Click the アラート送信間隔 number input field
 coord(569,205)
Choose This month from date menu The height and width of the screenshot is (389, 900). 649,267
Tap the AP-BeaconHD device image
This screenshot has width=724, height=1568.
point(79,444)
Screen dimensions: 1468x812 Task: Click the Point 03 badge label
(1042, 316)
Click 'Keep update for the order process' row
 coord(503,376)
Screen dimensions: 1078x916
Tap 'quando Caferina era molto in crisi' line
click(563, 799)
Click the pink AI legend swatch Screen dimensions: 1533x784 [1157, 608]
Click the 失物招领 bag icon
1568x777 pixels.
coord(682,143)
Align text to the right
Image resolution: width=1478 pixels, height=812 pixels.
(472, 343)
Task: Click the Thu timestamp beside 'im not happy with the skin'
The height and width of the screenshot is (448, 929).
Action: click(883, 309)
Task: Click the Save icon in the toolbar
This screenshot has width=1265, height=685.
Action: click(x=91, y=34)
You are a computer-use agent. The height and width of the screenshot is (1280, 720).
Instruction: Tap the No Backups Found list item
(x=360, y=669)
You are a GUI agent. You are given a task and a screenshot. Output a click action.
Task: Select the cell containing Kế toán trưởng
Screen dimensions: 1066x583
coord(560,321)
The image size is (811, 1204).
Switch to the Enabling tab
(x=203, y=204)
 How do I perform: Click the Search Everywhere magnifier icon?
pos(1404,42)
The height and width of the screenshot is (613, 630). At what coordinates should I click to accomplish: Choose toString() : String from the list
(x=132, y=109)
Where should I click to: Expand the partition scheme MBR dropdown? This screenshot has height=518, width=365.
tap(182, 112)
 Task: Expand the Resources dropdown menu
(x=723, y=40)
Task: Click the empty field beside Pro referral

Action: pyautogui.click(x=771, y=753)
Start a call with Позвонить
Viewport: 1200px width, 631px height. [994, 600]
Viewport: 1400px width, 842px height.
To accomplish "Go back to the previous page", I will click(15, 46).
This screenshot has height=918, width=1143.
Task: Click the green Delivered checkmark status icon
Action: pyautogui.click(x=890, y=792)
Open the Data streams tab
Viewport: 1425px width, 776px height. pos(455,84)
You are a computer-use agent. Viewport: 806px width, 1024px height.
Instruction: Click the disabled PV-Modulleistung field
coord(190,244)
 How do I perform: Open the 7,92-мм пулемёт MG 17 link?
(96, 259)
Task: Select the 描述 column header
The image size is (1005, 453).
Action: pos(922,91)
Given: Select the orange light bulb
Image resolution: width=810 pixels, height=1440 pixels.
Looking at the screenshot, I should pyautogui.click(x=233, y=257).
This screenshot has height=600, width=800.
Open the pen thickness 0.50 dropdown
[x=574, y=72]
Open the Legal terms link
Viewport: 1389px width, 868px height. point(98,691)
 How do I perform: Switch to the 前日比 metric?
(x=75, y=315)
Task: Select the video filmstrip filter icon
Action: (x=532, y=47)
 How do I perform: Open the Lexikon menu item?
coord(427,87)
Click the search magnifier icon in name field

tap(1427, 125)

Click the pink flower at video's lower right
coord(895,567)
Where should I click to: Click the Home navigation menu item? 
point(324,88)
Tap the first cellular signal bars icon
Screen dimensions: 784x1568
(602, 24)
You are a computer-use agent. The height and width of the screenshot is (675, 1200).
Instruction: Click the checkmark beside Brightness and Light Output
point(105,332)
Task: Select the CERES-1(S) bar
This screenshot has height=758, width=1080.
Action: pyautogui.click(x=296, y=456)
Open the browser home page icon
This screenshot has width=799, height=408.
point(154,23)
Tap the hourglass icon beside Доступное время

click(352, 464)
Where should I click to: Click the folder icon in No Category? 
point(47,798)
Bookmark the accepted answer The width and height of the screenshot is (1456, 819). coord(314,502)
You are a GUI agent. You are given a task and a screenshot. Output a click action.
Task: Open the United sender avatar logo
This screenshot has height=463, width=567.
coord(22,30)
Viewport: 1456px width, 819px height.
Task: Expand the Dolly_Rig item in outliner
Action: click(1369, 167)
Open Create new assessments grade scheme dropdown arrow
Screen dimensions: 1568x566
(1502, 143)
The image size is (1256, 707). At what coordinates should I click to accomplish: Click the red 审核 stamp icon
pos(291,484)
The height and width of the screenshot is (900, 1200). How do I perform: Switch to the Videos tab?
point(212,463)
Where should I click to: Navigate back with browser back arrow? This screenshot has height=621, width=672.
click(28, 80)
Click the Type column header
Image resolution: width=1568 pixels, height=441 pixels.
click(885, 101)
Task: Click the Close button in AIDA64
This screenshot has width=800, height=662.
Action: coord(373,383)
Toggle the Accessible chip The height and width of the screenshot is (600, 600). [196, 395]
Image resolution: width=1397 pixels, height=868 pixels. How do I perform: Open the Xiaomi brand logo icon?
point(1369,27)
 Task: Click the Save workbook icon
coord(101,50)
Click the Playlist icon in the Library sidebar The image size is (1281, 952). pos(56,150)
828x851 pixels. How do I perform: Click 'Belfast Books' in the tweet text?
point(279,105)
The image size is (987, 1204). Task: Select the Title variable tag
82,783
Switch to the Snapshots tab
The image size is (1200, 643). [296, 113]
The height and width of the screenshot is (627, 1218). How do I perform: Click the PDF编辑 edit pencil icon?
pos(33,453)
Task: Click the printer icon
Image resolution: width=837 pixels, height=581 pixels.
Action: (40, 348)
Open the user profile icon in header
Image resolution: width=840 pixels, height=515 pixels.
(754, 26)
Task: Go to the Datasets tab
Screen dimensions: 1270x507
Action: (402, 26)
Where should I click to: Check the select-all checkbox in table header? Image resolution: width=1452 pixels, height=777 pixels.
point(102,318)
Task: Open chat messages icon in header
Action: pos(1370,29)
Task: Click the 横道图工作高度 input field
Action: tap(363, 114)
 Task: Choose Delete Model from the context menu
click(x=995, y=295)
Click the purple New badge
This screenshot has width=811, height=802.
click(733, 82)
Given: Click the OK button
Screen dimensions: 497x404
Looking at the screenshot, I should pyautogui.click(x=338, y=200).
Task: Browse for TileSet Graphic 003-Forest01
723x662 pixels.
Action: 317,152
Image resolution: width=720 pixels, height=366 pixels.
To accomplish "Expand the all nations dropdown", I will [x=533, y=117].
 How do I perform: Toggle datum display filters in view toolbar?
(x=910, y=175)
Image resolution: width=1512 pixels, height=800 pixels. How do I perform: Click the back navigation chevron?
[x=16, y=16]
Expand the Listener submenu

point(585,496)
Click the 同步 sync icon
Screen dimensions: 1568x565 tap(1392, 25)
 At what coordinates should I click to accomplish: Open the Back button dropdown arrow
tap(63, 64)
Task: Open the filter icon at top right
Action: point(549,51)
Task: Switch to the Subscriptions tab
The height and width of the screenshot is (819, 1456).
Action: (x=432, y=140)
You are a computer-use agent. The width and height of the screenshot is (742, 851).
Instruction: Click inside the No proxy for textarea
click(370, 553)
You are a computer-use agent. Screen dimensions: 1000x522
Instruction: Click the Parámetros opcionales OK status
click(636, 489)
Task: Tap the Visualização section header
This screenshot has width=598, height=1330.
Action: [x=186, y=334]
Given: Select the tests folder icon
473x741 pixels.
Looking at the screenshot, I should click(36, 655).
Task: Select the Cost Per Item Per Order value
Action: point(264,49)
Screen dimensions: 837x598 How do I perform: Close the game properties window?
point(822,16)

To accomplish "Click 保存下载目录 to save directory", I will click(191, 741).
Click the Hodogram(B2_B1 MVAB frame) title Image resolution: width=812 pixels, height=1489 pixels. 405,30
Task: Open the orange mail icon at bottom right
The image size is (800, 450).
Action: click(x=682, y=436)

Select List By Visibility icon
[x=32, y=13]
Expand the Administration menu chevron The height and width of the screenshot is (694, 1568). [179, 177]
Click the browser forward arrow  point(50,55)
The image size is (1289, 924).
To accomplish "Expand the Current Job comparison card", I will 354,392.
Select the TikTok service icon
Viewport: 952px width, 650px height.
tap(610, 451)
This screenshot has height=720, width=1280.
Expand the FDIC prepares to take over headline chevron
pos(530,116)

+---+

## Exercise goal:
Format the rows from the line with "This screenshot has height=600, width=800." to the line with "Action: pyautogui.click(x=296, y=456)" as a numbered list, leaving out blank lines.

## Full response:
1. This screenshot has height=600, width=800.
2. Open the pen thickness 0.50 dropdown
3. [x=574, y=72]
4. Open the Legal terms link
5. Viewport: 1389px width, 868px height. point(98,691)
6.  How do I perform: Switch to the 前日比 metric?
7. (x=75, y=315)
8. Task: Select the video filmstrip filter icon
9. Action: (x=532, y=47)
10.  How do I perform: Open the Lexikon menu item?
11. coord(427,87)
12. Click the search magnifier icon in name field
13. tap(1427, 125)
14. Click the pink flower at video's lower right
15. coord(895,567)
16. Where should I click to: Click the Home navigation menu item? 
17. point(324,88)
18. Tap the first cellular signal bars icon
19. Screen dimensions: 784x1568
20. (602, 24)
21. You are a computer-use agent. The height and width of the screenshot is (675, 1200).
22. Instruction: Click the checkmark beside Brightness and Light Output
23. point(105,332)
24. Task: Select the CERES-1(S) bar
25. This screenshot has height=758, width=1080.
26. Action: pyautogui.click(x=296, y=456)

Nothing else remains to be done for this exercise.